Sur ces bases, le SMEAT décide alors d’entreprendre la révision du Schéma Directeur d’Aménagement et d’Urbanisme (SDAU), devenu obsolète.
1998
Le SMEAT approuve le nouveau Schéma Directeur de l’Agglomération Toulousaine (SDAT ) : Outil de planification et de gestion en continu du développement, ce document d’urbanisme est la traduction spatiale et légale du projet d’agglomération ; les Plans d’Occupation des Sols (POS) des communes incluses dans son périmètre doivent être mis en compatibilité avec ce schéma directeur.
2000
La loi Solidarité et Renouvellement Urbains, dite loi SRU, prévoit le remplacement du schéma directeur par un Schéma de Cohérence Territoriale (SCOT).

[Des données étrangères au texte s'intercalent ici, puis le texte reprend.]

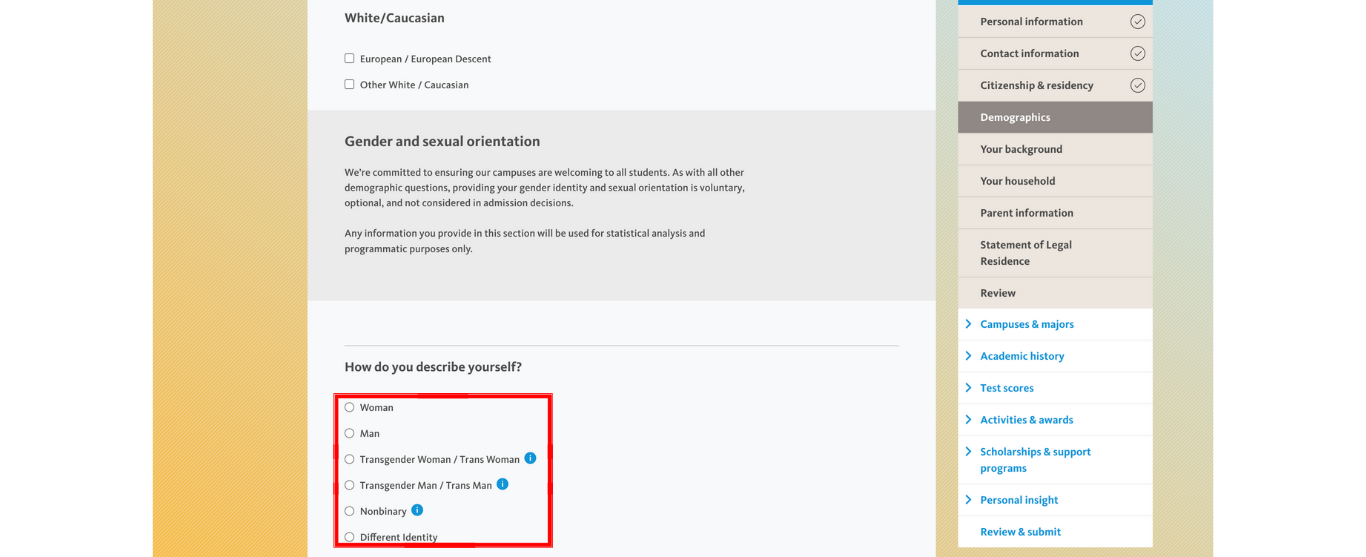
Task: Select the Woman radio option
Action: 349,407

L’actuel schéma directeur de l’agglomération toulousaine a donc valeur de SCOT.
2002
Le SMEAT est renommé syndicat mixte d’études pour entreprendre et mettre en oeuvre le schéma de cohérence territoriale de l’agglomération toulousaine. Il intègre de nouvelles collectivités et réunit à présent les Communautés d’Agglomération du Grand Toulouse, du Sicoval, la Communauté de Communes de la Save au Touch, la Communauté d’Agglomération du Muretain ainsi que 14 autres communes.

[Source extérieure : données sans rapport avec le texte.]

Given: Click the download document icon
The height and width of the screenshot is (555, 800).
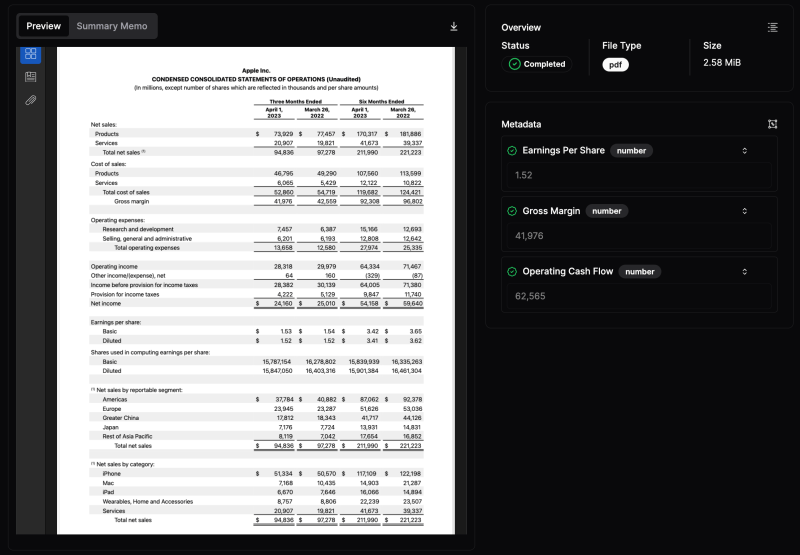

Pour maîtriser au mieux son avenir, une réflexion territoriale sur le développement équilibré et durable de l’aire urbaine toulousaine (342 communes) est initiée par le SMEAT, dépassant les territoires d’action publique connus à ce jour.
2003
Le projet d’agglomération de 1995 est actualisé ; intitulé "Toulouse Métropole 2015", ce document servira notamment de base pour l’élaboration d’un contrat d’agglomération entre l’Etat, la Région Midi-Pyrénées et les collectivités concernées.
2005
Un document cadre pour une cohérence de l’aire urbaine rend compte de l’aboutissement des travaux sur les enjeux de ce territoire et sur la nécessité d’opter pour un modèle de développement privilégiant l’organisation de l’aire urbaine en bassins de vie autosuffisants et complémentaires.
La Conférence de l’Aire Urbaine approuve, à une très large majorité, ce document qui constitue dorénavant "la Charte interscot pour une cohérence territoriale de l’aire urbaine toulousaine" qui sera constituée de 4 SCOT :
SMEAT
SCOT Sud Toulousain
SCOT Nord Toulousain
SCOT Lauragais
2006
Les Présidents du SMEAT, du Sud Toulousain, du Nord Toulousain et du Lauragais ont signé le 10 juillet 2006 une convention constitutive en vue de la création du « Groupement d’Intérêt Public d’Aménagement et de Développement du Territoire de l’Aire Urbaine de Toulouse ».
Le GIP interscot de l’aire urbaine toulousaine a été installé le 21 novembre.